TASK DIRECTIONS: Please put the part of the entries that opens with the line containing "How do I perform: Expand" and runs through the end of the entries into a Markdown table with the columns Row and Line, leaving out blank lines and pictures.

INFORMATION SHOWN:
————

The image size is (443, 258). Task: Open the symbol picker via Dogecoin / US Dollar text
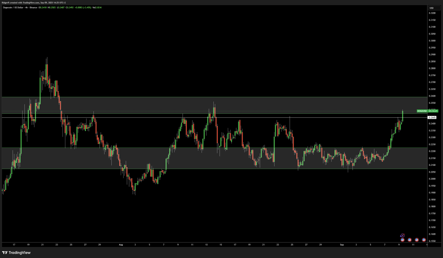(x=14, y=7)
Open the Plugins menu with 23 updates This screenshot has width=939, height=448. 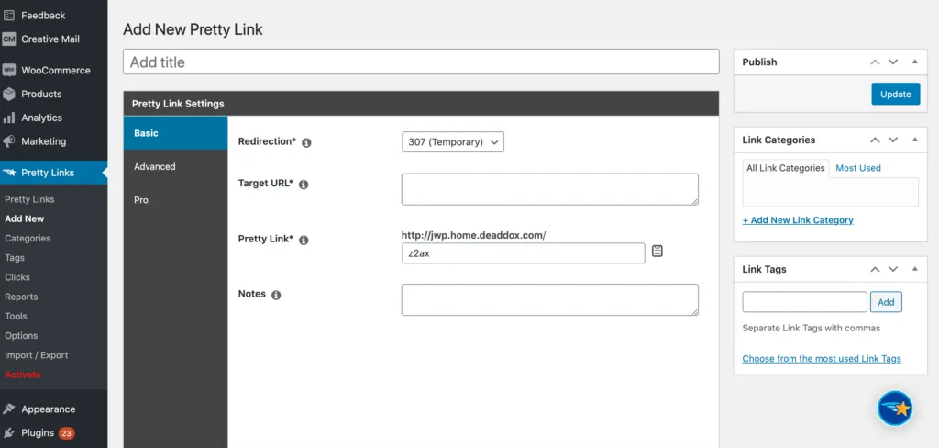pos(39,432)
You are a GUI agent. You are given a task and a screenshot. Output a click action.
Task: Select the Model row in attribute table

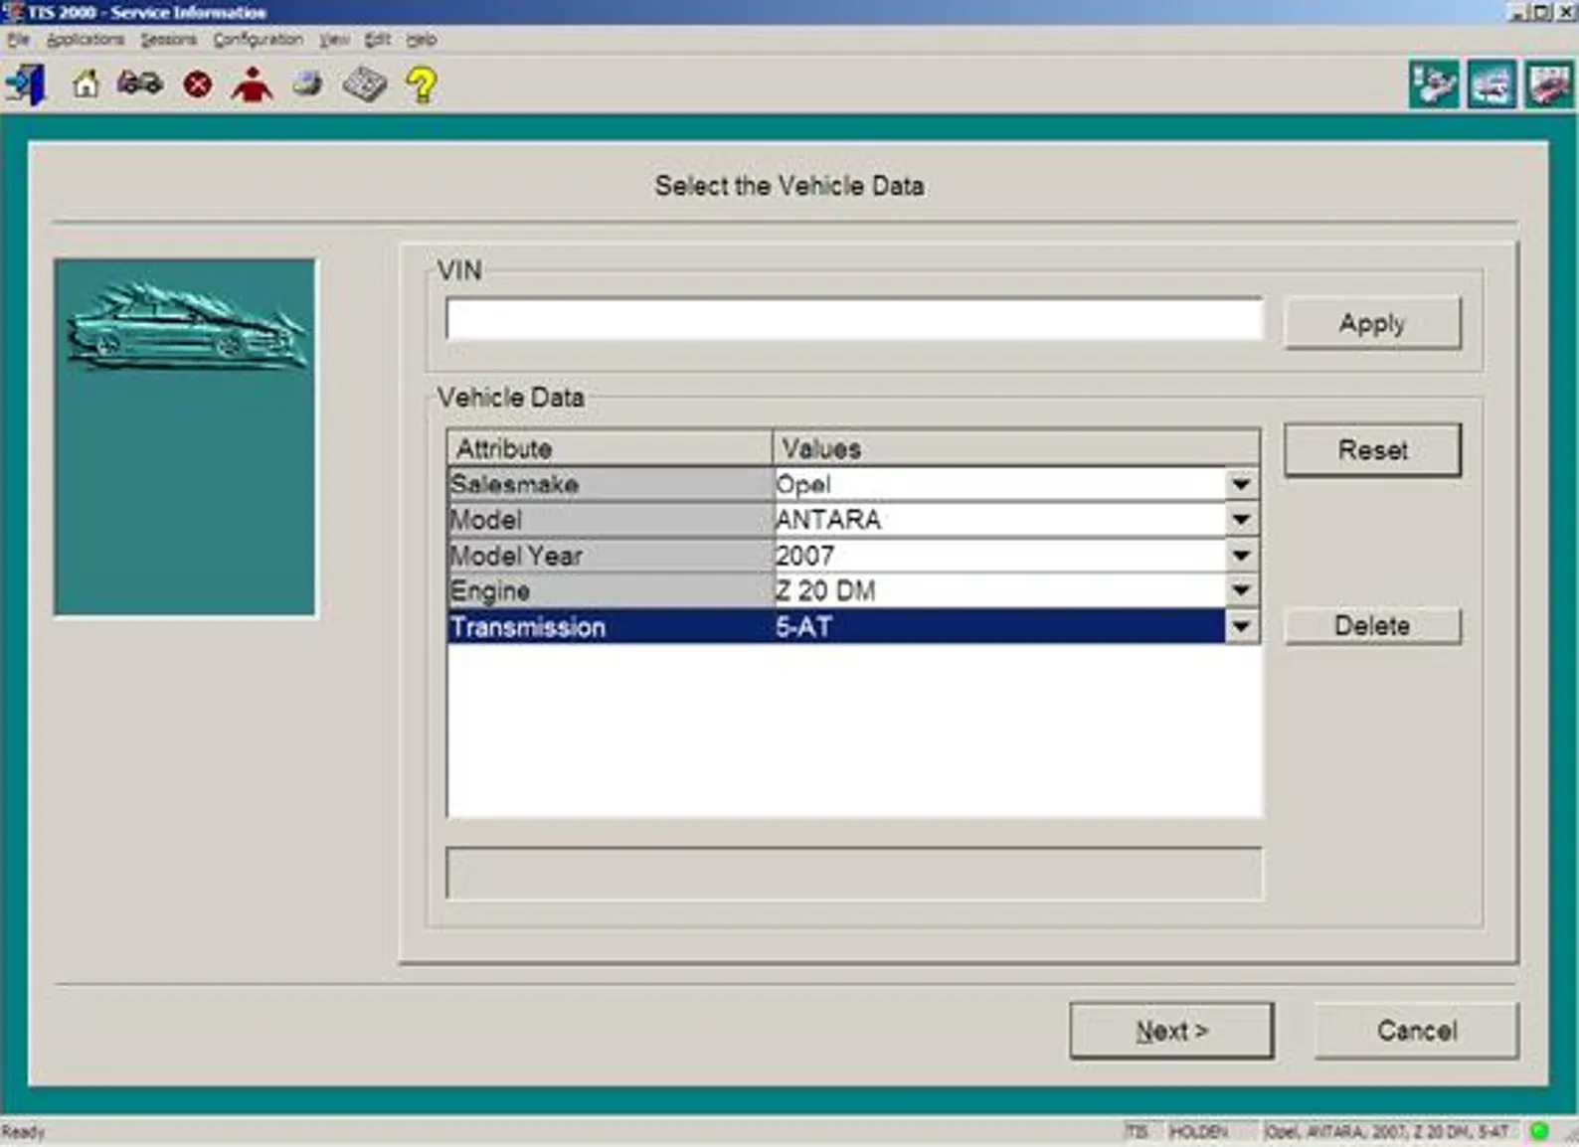(609, 520)
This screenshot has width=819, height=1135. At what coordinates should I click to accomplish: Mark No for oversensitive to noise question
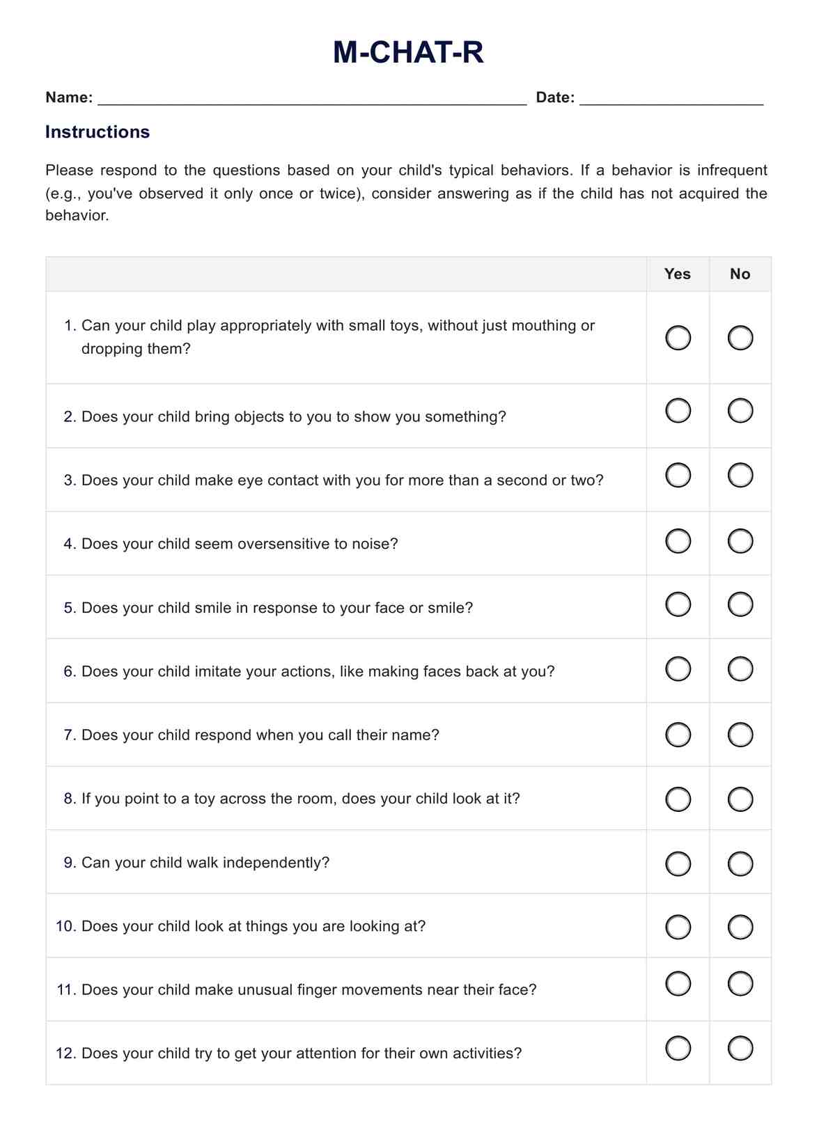point(740,541)
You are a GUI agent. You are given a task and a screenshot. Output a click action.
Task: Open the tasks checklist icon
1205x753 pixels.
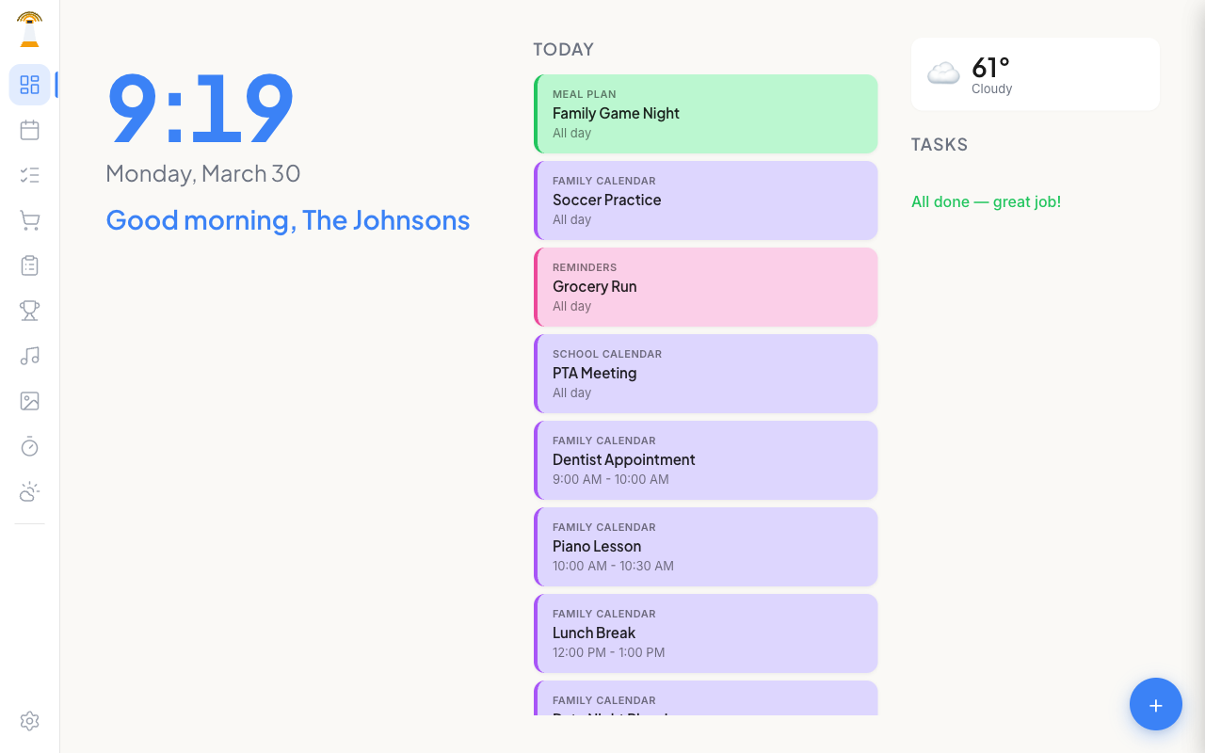[29, 175]
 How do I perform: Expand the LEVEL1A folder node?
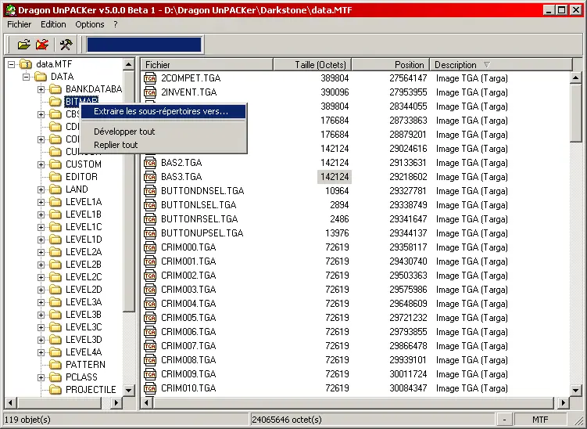tap(41, 202)
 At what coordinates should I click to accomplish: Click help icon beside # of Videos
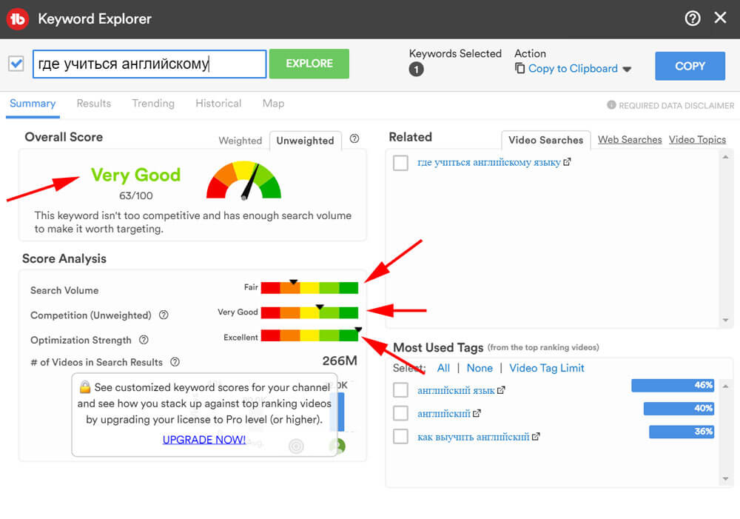[x=175, y=362]

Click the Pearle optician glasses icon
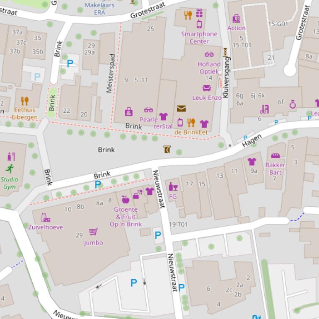coord(148,110)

————

ANSWER FOR THE TASK:
| Row | Line |
|---|---|
| 1 |  How do I perform: Expand the LEVEL1A folder node? |
| 2 | tap(41, 202) |
| 3 |  At what coordinates should I click to accomplish: Click help icon beside # of Videos |
| 4 | [x=175, y=362] |
| 5 | Click the Pearle optician glasses icon |
| 6 | coord(148,110) |